A primeira vez que vi Zé Celso em cena foi em 1991, com ‘As boas’, versão totalmente contemporânea e brasileira de ‘As criadas’, de Jean Genet. Foi como um soco no estômago”, relembra a diretora de teatro e professora de Artes Cênicas da ECA Cibele Forjaz. “Zé explode a fronteira entre palco e plateia, entre arte e vida, teatro e realidade. Toda ação cênica é uma ação de transformação. Para Zé Celso, o teatro é ritual e política. É revolução permanente”, afirma ela que, de tão impactada pelo que assistiu, largou “uma carreira promissora” como jovem diretora e entrou “de corpo e alma” no Teatro Oficina e lá ficou por cerca de uma década
“Passei dez anos ao lado de Zé. E de tantos outros atores. E cada vez mais artistas criadores, poetas, músicos, centenas de pessoas que em 65 anos fizeram do Teatro Oficina o lugar de iniciação na arte transgressora da presença ao vivo”, recorda ela, afirmando que no Oficina “fez de um tudo, como todos e todas” para cada novo espetáculo, para cada passo da luta pela reinauguração do Oficina, ainda em obras, com ‘Ham-let’. “Assistir uma tragicomédiaorgia no Teatro Oficina levou gerações e gerações de jovens a ver além da cena conformista da burguesia, a acreditar no poder transformador da arte, a ter coragem para lutar, cada qual com suas armas e instrumentos por uma ‘outra forma de relação com a vida’, outra forma de relação com as pessoas, com a cidade, com os rios, florestas”, afirma.

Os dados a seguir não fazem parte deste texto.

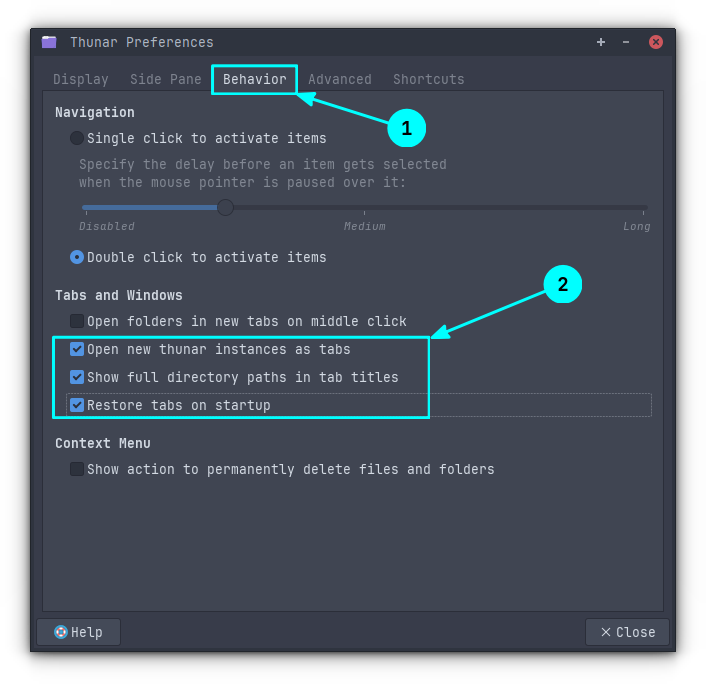Switch to the Side Pane tab
The image size is (706, 684).
tap(166, 79)
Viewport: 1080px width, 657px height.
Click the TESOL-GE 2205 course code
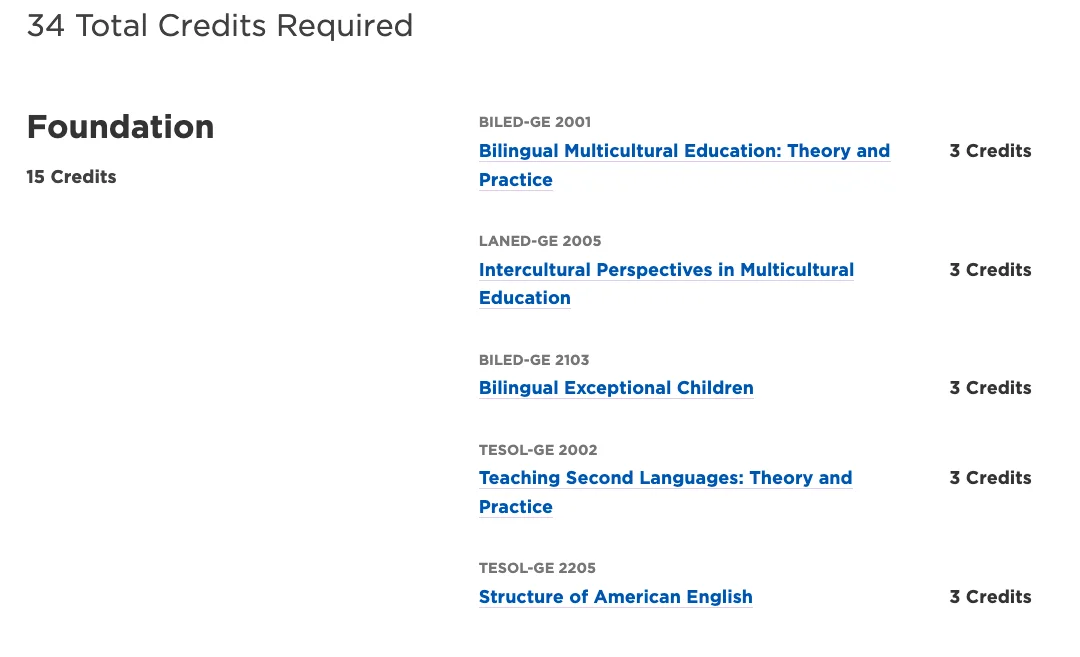537,568
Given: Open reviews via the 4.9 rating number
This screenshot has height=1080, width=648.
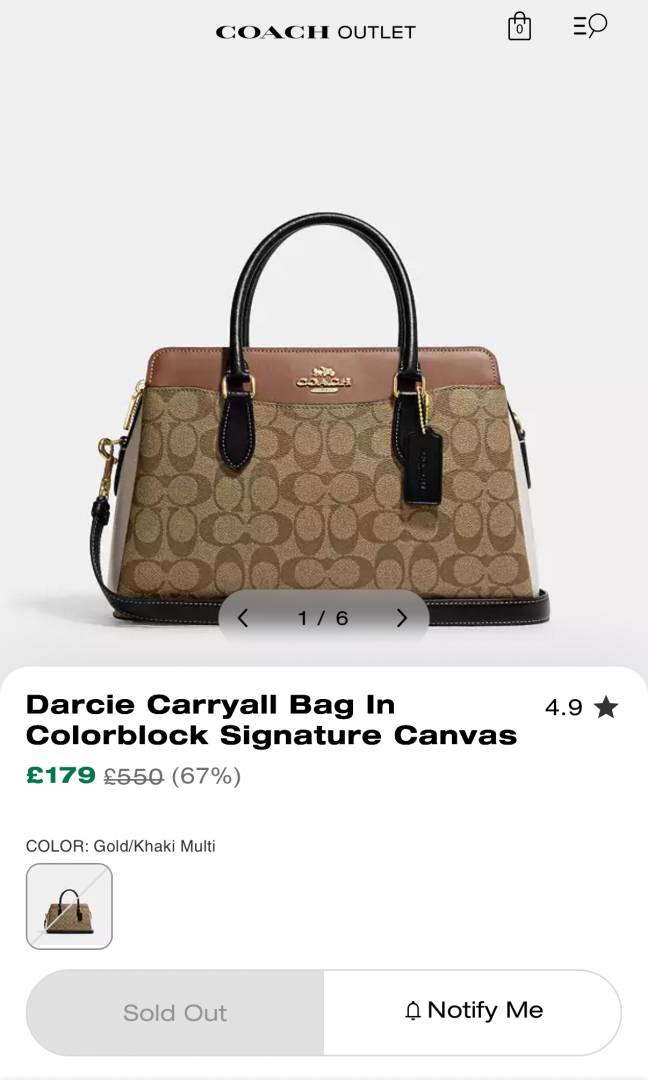Looking at the screenshot, I should point(563,707).
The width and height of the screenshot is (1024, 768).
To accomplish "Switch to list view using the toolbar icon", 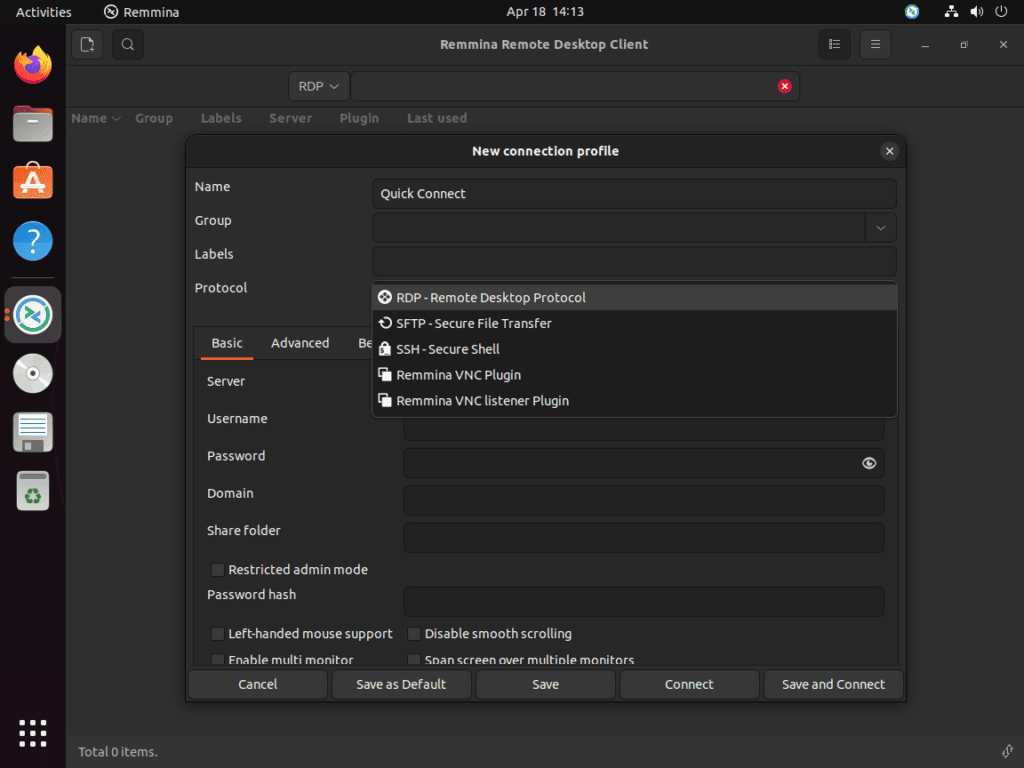I will pyautogui.click(x=835, y=44).
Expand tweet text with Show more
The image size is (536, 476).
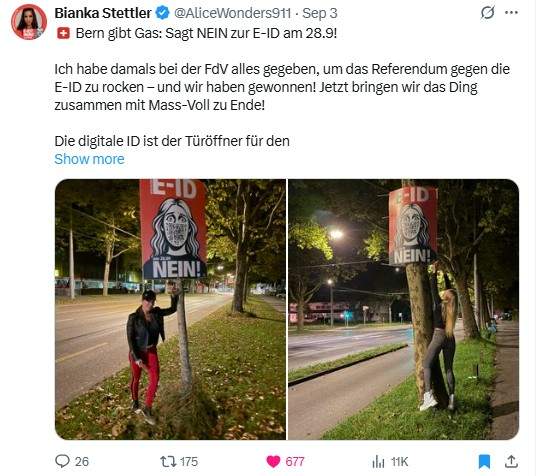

Pega de surpresa coma morte de Zé Celso em meio a uma viagem a Belém do Pará, Cibele voltou a tempo de participar do velório do amigo e mentor. “Zé sempre foi e será sempre ‘Comida e bebida’ – música de Eurípedes com letra de José Miguel Wisnik que Zé Celso cantava como ‘Tiresias’ em ‘As bacantes’ – para o teatro brasileiro, para o teatro do mundo”, contou Cibele à repórter Rebeca Fonseca do Jornal da USP, pouco antes de ir para o emocionante velório de Zé Celso que reuniu milhares de pessoas no Teatro Oficina – ou, como ela preferiu chamar, antes de ir para o “rito de transmutação” de Zé Celso. Uma transmutação digna de uma fênix. Digna de alguém que certa vez afirmou, com toda a certeza que apenas José Celso Martinez Corrêa poderia ter, que “tudo é tempo e contra-tempo! E o tempo é eterno. Eu sou uma forma vitoriosa do tempo”.